New Omada care program cuts down on PCP visits by making its own adjustments to patient meds

0

New Omada care program cuts down on PCP visits by making its own adjustments to patient meds

Omada’s new Physician-Guided Care Program is looking to help patients cut down on frequent trips to the doctor with its virtual cardiometabolic clinic, which provides telemedicine consultations to Omada members.

The new service is able to help integrate prescription, medication management, lab orders and patient support. After the company inked a deal with Abbott back in 2019, members using the FreeStyle Libre system could integrate with Omada’s app, which allowed the digital health company more insights into a patient’s health.

This new service is intended to be used between visits to a patient’s primary care physician.

“There was a fax pattern that we kept seeing from our participants where we would notice something and say to them, ‘We recommend you go into your primary care doc and have your medications looked at,'” Sean Duffy, CEO of Omada, told MobiHealthNews.

“Someone’s either losing weight or not.
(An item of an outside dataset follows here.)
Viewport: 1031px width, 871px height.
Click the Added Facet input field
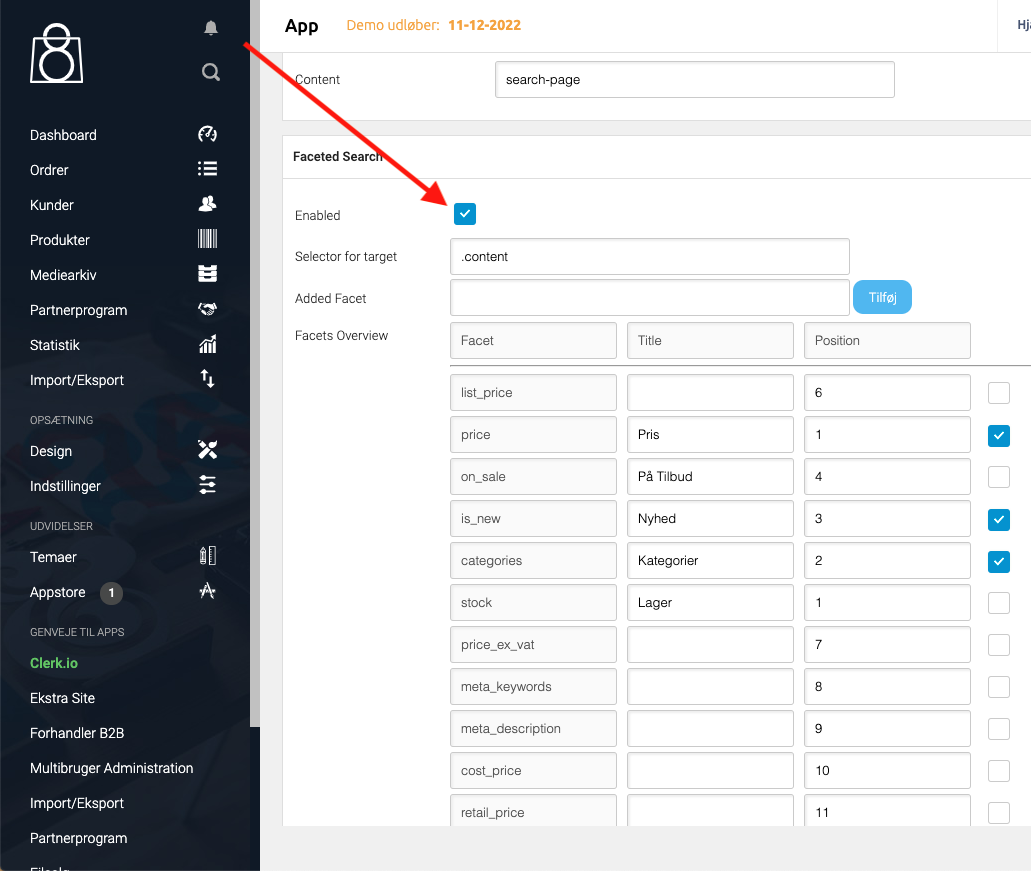coord(649,298)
They may need [medications] adjusted. They may not be on the right medicine, based on our point of view. Ahead of this year and this announcement we really routed them back to their primary care doc. And now, at the member’s discretion, if they want our services, we are going to start changing their medications – titrate medicines, recommended and prescribing labels.”

According to Duffy, this new program will allow more ease for the patient. It also allows an integrated model of care that can show the prescribing providers a users’ latest CGM reading, health history and lab data. All of that data can then be transferred to the user’s primary care physician as well.
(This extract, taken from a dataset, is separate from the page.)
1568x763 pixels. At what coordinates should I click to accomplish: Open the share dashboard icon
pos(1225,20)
“It’s taking that next level of depth – which is something we always had a vision to do, but you just need to do it in a really thoughtful way, and coordinated way, that thinks through how you interact with a person’s medical home, their PCP – that takes member consideration. But what it enables is a slam dunk for both our members and our partners.”

WHY IT MATTERS

The company is pitching this as a way to help make care more accessible to patients and catch issues faster. It is also looking to help payers save some cash.

“On the member side, instead of having to make a virtual visit or show up in person to have your medication adjusted 5,10 milligrams, and take time off of work to do it, you can do it basically instantly within the Omada experience which is so much more convenient,” Duffy said.

“From a payer or employer’s point of view, it is remarkable to these little things in healthcare costs a lot of money. You’re sending a patient in for a visit. That visit alone could be $150, $200, just to make that slight modification – and that’s something that digital can do more effectively.”

THE LARGER TREND

Omada got its start in the diabetes space. In October of 2019, the company announced a new deal with Abbott in order to integrate its coaching platform with the med-tech company’s FreeStyle Libre continuous glucose monitor.

The company has quite a bit of funding behind it. In 2019, the company snagged $73 million in a funding round led by Wellington Management Company. According to CrunchBase, Omada has a total of $256.5 million in venture funding.

However, Omada isn’t the only provider in the chronic care management space. Competitor Livongo got snapped up by virtual health giant Teladoc for a whopping $18.5 billion.